Source Publication (e.g., journal title)

Animal Feed Science and Technology

Document Type


Publication Date

January 2007


Balancing ruminant diets for appropriate levels and types of dietary carbohydrates (CHO) is necessary to maximize production while assuring the health of the animals. Several feed fractions (i.e., volatile fatty acids (VFA), lactate, sugars, starch) are now being measured in some commercial feed laboratories and this information may assist in better formulating diets. A CHO fractionation scheme based on ruminal degradation characteristics needed for nutritional models is described and its impact on predictions with the Cornell Net Carbohydrate and Protein System (CNCPS) is assessed.

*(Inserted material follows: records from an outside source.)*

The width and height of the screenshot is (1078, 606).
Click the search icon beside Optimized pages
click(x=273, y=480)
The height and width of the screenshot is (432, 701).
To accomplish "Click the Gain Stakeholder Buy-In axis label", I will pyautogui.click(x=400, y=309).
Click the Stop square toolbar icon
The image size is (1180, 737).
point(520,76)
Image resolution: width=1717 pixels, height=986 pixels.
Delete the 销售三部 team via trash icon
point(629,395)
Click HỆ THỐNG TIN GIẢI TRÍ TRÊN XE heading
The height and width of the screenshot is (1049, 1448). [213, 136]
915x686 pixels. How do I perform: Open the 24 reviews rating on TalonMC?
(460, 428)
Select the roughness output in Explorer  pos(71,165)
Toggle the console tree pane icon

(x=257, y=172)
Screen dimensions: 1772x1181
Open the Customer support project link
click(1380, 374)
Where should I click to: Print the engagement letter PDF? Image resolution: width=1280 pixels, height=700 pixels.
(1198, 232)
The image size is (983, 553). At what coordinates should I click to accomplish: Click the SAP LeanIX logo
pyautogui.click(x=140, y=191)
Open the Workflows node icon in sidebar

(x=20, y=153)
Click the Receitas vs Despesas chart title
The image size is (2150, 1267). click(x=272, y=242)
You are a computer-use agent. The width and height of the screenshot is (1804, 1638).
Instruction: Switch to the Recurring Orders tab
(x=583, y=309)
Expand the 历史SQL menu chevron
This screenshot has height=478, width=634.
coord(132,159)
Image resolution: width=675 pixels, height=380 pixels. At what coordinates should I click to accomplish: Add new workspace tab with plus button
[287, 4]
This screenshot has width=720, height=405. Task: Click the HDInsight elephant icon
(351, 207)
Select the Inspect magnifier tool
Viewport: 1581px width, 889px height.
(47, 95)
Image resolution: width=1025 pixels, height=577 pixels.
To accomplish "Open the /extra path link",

Dietary CHO are divided into eight fractions: the CA1 is volatile fatty acids (VFA), CA2 is lactic acid, CA3 is other organic acids, CA4 is sugars, CB1 is starch, CB2 is soluble fiber, CB3 is available neutral detergent fiber (NDF), and CC is unavailable NDF. A Monte Carlo analysis was conducted with an example lactating dairy cow ration to compare the original CNCPS CHO scheme (CA=sugars and organic acids, CB1=starch and soluble fiber, CB2=available NDF, CC=unavailable NDF) with the developed CHO scheme. A database was used to obtain distributions and correlations of the feed inputs used in the schemes for the ingredients of the ration (corn and grass silages, high moisture corn, soybean meal, and distillers' grains). The CHO fractions varied in a decreasing order as VFAs, soluble fiber, lactic acid, sugar, NDF, starch, and total non-fiber carbohydrates (NFC). Use of the expanded scheme in the CNCPS decreased the microbial CP production, which was sensitive (standard regression coefficient in parenthesis) to corn silage starch (0.55), grass silage NDF rate (0.46), high moisture corn grain starch rate (0.44), and corn silage NDF rate (0.33). Predicted ruminal NFC digestibility remained similar. The expanded CHO scheme provides a more appropriate feed description to account for variation in changes in silage quality and diet NFC composition. However, to fully account for differences in feed CHO utilization, further improvements in the methodology used to estimate the fractions and their corresponding degradation rates, inclusion of dietary factors in dry matter intake predictions, and prediction of ruminal VFA production and pH are necessary.